Bitte Lächeln! Immer insistierender wird beim Gruppenfoto die Aufforderung wiederholt, doch das Gesicht der Titelfigur Alexandra Matheous satirischer Selbstbestimmungsstory bleibt eine Grimasse. Wenn Eliza (Grigoria Metheniti) könnte, erst sie lächeln. Schon um den Anforderungen des luxuriösen Ressorts, in dem sie arbeitet, zu genügen. Doch eine bizarre physische Konstitution macht sie unfähig zu dem Gesichtsausdruck, der gerade Frauen unablässig abgefordert wird. Das fiktive Leiden wird zum allegorischen Ausdruck inneren Kampfs mit der emotionalen Normierung einer auf Gesundheit und gute Laune fixierten Gesellschaft. 

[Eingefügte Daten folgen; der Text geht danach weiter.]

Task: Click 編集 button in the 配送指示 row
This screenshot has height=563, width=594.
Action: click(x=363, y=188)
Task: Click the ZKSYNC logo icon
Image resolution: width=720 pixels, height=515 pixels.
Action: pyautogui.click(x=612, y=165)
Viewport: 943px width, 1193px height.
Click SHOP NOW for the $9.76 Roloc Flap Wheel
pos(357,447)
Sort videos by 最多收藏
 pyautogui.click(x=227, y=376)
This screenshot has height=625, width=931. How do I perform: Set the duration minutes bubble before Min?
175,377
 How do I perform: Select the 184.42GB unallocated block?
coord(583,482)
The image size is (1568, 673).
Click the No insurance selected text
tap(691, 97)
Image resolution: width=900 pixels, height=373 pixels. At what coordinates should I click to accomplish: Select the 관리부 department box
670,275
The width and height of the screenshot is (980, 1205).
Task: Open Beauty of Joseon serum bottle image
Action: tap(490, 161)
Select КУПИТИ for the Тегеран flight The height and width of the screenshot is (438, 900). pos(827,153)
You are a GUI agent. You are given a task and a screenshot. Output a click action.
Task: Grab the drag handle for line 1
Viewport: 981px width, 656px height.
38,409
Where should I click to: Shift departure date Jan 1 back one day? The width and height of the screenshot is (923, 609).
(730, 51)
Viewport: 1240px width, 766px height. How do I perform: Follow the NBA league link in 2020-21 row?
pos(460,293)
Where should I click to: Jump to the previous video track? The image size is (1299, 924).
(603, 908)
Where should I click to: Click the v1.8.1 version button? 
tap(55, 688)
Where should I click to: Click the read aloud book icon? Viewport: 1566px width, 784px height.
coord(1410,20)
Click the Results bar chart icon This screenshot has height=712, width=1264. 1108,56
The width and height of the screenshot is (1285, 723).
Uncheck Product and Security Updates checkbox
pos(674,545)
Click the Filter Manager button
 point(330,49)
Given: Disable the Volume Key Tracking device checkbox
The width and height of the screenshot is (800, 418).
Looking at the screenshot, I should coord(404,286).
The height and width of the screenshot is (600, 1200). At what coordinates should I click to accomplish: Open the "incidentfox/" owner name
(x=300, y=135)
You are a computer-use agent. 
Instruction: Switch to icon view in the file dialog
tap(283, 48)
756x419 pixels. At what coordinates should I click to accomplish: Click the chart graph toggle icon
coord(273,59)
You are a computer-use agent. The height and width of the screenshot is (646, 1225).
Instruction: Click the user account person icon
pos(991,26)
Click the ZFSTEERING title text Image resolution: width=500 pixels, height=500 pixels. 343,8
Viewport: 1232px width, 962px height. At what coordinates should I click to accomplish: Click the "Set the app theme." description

Der toxische Positivismus ist besonders aggressiv an dem anonyme Austauschbarkeit atmenden Ferienhort, wo jede Geste standardisiert ist und jeder Gefühlsausdruck performative Promotion. Vor diesem Hintergrund hat das Lächeln seine Bedeutung als Ausdruck von Wohlbefinden längst verloren. Maskenhafte Freude signalisiert Anpassung und Konformismus. Freundlichkeit existiert nicht mehr als authentischer Ausdruck, sie ist bloß noch ökonomische Verpflichtung. Gute Laune ist soziale Infrastruktur in den kühlen Szenen, deren starre Bildsprache die rigiden Normen akzentuiert. Glatte Oberflächen betonen den Zwang zur Anpassung, deren Abwesenheit unter Generalverdacht steht.  

Fazit

Aus ihrer absurd komischen Prämisse entwickelt Alexandra Matheou eine sarkastische Skizze spätkapitalistischer Sozialkonditionierung. Die anatomische Auffälligkeit der Protagonistin enthüllt die umfassenden Konsequenzen emotionaler Resistenz gegen zwanghafte Fröhlichkeit. Die Mimik wird zum Politikum in einer Gesellschaft, die den Körper nach ihren Erwartungen formt und abrichtet. Methenitis lakonisches Schauspiel erdet die bissige Gegenwartsdiagnose, die das Passiv-Aggressive des Wellness-Kults aufzeigt. Die Unvereinbarkeit von Individualität und Integration bildet das dramatische Momentum der trockenhumorigen Versuchsanordnung, in der Authentizität als Bedrohung deklariert werden. Eine längst reale Dystopie.